Some academics have challenged a recent study that said that “temperature during India’s main agricultural-growing season has a strong positive effect on annual suicide rates”.

The paper, titled “Climate change and agricultural suicides in India” and authored by Tamma A. Carleton, has been published in the PNAS journal (Proceedings of the National Academy Sciences of the United States).

The study had used State-level data from 1967 to 2013 to suggest that an increase in temperature by a degree Celsius a day can cause 70 suicides.

The evidence, it said, leads to the conclusion that crop damage by extreme temperatures leads to economic hardship and suicide.

In a press note, T. Jayaraman and Kamal Kumar Murari of the Tata Institute of Social Sciences and Madhura Swaminathan of Indian Statistical Institute said they considered these claims to be baseless. “These claims are a consequence of the uncritical use of data, bad assumptions, flawed analysis and unacceptable neglect of the existing literature on global warming and Indian agriculture as well as farmer suicides,” they said.

Wrong premise

The academics noted that the author incorrectly used suicide data, wrongly identified extreme temperatures for crop production, took only kharif as the relevant agricultural season to consider extreme temperatures, and wrongly identified the relevant crops.

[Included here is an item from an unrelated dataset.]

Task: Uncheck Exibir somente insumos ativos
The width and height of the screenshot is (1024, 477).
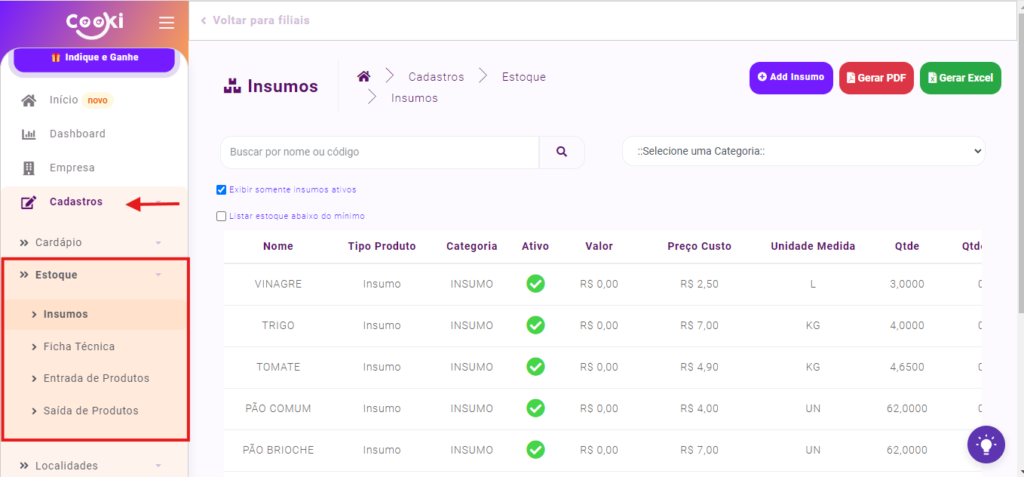Action: [222, 190]
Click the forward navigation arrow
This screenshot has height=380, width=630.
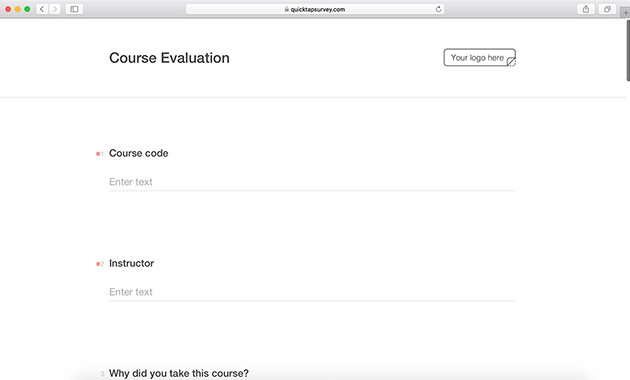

As a result, the meaning of the correlation that the author claimed to find between extreme temperatures and suicides was unclear.

They said the paper used State-level data on suicides, both urban and rural. “How can urban suicides be included in an analysis of agricultural suicides,” they asked.

The paper ignored the fact that the suicide data, taken from the National Crime Records Bureau, had separated farmer suicides from those of other occupational categories only after 1995.

The author did not analyse individual crops but only considered a few such as rice, wheat, sorghum, sugar, maize and millet.

Cotton, closely associated with farmer suicides, was a notable omission as are a host of other cash crops. The author also ignored the Rabi season.

The paper considered temperatures above 20 degrees Celsius as extreme temperatures.

This was flatly contradicted by what was known of the temperature dependence of crop production, the academics noted.